Transfer learning-enhanced CNN-GRU-attention model for knee joint torque prediction

Introduction Accurate prediction of joint torque is critical for preventing injury by providing precise insights into the forces acting on joints during activities. Traditional approaches, including inverse dynamics, EMG-driven neuromusculoskeletal (NMS) models, and standard machine learning methods, typically use surface EMG (sEMG) signals and kinematic data. However, these methods often struggle to reveal the complex, non-linear relationship between muscle activation and joint motion, particularly with complex or unfamiliar movements. The generalization of joint torque estimation models across different individuals faces a significant challenge, as feature transferability tends to decline in higher, task-specific layers, reducing model performance.Methods In this study, we proposed a CNN-GRU-Attention neural network model combining a neuromusculoskeletal (NMS) solver-informed (hybrid-CNN) augmented with transfer learning, designed to predict knee joint torque with higher accuracy. The neural network was trained using EMG signals, joint angles, and muscle forces as inputs to predict knee joint torque in different activities, and the predictive performance of the model was evaluated both within and between subjects.
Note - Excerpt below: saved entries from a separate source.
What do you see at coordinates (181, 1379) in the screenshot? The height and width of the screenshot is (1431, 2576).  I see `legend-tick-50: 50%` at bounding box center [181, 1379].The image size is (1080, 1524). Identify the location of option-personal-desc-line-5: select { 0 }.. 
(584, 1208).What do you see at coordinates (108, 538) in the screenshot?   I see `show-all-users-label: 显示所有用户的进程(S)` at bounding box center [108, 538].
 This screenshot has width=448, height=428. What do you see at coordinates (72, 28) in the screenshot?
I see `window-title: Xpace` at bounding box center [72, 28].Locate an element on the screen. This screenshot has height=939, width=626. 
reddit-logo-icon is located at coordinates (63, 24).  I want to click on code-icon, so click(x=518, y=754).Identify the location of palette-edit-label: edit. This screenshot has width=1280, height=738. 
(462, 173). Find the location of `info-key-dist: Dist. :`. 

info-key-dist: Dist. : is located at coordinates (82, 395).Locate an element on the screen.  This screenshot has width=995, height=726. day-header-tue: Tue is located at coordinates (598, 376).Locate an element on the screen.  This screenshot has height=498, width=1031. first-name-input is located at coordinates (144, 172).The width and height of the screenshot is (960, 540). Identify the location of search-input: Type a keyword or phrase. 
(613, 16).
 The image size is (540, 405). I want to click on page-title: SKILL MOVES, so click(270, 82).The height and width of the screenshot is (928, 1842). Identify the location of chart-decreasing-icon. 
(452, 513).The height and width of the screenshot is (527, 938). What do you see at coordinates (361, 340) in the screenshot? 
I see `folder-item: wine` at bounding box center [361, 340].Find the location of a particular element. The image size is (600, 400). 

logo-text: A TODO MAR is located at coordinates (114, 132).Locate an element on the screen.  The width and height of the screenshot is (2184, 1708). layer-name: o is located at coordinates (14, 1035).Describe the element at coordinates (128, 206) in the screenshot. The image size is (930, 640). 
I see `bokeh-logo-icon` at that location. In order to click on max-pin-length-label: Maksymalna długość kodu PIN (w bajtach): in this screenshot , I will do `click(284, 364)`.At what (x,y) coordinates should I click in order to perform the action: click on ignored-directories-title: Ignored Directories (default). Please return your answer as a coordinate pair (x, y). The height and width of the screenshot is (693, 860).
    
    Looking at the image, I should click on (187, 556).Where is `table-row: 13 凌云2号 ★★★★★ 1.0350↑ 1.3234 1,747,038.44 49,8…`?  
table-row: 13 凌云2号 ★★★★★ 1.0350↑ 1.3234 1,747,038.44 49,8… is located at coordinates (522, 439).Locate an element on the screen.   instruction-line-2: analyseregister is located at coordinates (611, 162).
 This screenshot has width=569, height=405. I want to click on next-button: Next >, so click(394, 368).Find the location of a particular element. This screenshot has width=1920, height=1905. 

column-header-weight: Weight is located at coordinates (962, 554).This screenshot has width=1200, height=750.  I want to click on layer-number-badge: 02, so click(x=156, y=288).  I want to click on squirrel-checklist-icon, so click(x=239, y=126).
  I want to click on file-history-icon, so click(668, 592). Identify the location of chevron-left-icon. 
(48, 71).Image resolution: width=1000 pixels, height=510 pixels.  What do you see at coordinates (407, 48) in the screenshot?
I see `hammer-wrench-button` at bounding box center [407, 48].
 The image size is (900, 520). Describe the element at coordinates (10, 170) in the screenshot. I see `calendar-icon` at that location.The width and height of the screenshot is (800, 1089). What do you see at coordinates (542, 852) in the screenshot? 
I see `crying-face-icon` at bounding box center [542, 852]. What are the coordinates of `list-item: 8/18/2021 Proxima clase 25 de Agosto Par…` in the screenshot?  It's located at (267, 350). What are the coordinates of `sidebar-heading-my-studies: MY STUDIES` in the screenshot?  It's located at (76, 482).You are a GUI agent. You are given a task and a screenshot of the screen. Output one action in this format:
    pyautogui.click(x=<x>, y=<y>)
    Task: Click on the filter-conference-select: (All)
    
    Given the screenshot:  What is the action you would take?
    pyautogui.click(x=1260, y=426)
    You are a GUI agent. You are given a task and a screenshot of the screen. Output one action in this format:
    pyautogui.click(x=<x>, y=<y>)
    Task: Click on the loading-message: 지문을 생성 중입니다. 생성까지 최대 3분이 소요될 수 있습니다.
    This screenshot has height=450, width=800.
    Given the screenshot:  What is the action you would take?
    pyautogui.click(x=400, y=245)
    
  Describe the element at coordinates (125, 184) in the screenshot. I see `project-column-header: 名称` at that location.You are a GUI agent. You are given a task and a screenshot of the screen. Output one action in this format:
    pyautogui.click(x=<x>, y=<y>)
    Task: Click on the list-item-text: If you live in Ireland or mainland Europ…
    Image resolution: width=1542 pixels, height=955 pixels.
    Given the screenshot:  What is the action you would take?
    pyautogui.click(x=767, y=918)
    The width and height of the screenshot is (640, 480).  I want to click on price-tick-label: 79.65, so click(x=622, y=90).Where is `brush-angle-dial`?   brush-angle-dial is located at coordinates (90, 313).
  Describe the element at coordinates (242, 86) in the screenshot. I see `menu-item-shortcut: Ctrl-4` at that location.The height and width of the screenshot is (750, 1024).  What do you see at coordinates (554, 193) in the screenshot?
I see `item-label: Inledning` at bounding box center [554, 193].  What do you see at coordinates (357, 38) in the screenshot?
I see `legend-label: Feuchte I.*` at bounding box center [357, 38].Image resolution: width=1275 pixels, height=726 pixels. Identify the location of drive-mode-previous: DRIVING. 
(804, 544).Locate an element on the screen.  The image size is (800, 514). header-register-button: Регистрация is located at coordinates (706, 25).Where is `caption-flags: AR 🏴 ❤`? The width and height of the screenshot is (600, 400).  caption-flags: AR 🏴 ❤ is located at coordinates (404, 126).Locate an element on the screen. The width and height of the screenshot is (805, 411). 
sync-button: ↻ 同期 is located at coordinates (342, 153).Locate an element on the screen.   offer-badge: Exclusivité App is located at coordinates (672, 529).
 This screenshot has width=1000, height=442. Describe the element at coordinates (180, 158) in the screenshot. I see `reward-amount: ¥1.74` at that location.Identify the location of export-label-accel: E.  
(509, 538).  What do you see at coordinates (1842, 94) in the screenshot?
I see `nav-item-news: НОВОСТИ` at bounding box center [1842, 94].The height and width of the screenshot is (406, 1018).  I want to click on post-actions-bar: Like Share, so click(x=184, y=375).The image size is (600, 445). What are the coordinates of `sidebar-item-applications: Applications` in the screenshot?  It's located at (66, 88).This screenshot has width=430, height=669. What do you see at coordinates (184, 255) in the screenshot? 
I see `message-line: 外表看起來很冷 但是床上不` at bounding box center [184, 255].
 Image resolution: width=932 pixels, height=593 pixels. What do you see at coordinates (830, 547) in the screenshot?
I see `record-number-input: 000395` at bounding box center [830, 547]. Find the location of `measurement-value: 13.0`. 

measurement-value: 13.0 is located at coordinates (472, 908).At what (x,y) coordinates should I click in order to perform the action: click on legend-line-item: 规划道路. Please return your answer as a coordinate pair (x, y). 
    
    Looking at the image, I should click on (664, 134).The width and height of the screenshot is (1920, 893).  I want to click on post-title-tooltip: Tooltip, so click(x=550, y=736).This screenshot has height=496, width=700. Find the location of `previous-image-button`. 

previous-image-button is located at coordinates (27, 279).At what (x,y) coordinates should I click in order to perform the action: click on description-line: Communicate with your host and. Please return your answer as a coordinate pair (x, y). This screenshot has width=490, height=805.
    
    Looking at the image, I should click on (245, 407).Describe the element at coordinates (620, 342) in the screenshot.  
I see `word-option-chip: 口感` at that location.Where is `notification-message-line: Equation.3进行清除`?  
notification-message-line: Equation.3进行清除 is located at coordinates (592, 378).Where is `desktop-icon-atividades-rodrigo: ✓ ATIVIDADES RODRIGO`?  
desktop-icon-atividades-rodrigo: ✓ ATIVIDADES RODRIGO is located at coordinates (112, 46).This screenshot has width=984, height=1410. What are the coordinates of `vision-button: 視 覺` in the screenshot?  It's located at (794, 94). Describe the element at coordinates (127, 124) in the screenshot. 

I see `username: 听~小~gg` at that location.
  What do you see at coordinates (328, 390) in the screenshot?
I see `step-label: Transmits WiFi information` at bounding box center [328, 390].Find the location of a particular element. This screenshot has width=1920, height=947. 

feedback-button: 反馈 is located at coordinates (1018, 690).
Additionally, we have developed a transfer learning method in the inter-subject model, which improved the accuracy of knee torque prediction by transferring the learning knowledge of previous participants to new participants.Results Our results showed that the hybrid-CNN model can predict knee joint torque within subjects with a significantly lower error (root mean square error <= 0.16 Nm/kg). A transfer learning technique was adopted in the inter-subject tests to significantly improve the generalizability with a lower error (root mean square error <= 0.14 Nm/kg).Conclusion The transfer learning-enhanced CNN-GRU-Attention with the NMS model shows great potential in the prediction of knee joint torque.